As we saw in the previous chapter, Paul says that it was Christ, and not the human Jesus, who existed from the beginning of creation in the “form of God” but then subsequently emptied himself, being born in the likeness of a mortal human being (Philippians 2:6–7). Paul makes the rather startling assertion that this cosmic Christ, ages before he was born as a human being, had manifested himself as Yahweh, the God of Israel! He does not dwell on this point, but he is quite clear about it. He refers particularly to the time of Moses, when the Israelites “saw” Yahweh as a mysterious cloud-fire pillar: “And Yahweh went before them by day in a pillar of cloud, to lead them the way, and by night in a pillar of fire, to give them light, that they might go by day and by night” (Exodus 13:21).
Paul says that the God who led the Israelites through the Red Sea and in their desert wanderings for forty years, the one they called the Rock, was Christ (1 Corinthians 10:4; Deuteronomy 32:4, 18). He does not explain the particulars of his view, but the idea that there was an “upper” Yahweh, who remains unseen, sometimes called “God Most High,” as well as a “lower” manifestation of that same God, called the “messenger Yahweh,” who appears from time to time in human history in a visible manner on earth, was common in various forms of Judaism of Paul’s time.6 This lower Yahweh is not flesh and blood, even though in some of the stories he seems to “materialize,” but when he appears he is then “taken up” or in one case he just disappears in a flame of fire.7
This is very much akin to the Greek notion of the ineffable God manifest in the lower world as the “Word” or Logos, which was an integral part of Platonic and Stoic cosmology. The Logos idea was appropriated by the Jewish philosopher Philo, a contemporary of Paul, to deal with passages in the Hebrew Bible that seem to refer to these two Yahwehs, an upper and a lower. In the New Testament the gospel of John adopts the Logos idea wholesale, but makes the shocking assertion that “the Logos became flesh,” referring to the birth of Jesus (John 1:1, 14).8 This is akin to Paul’s view of the preexistent Christ, in the form of God, who emptied himself and was born of a woman.

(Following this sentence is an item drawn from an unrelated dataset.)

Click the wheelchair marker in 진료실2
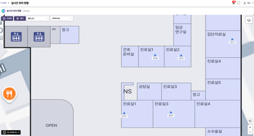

Paul says little more about the preexistent Christ as a manifestation of Yahweh other than that he was present in the days of Moses. Paul is focused entirely on the other end of history, the termination of what he calls “this present evil age” (Galatians 1:14). What Jesus represents to Paul is one thing and one thing only—the cosmic, preexistent Christ being “born of a woman,” as a flesh-and-blood mortal human being now transformed to a life-giving Spirit. This is what drove Paul and excited him most. For him it explained the Genesis creation itself and accounted for all the subsequent “blood, sweat, and tears” of the human story. Humans were created to become Gods! “This slight, momentary affliction” was preparing them for an “eternal weight of glory beyond all comparison” (2 Corinthians 4:17).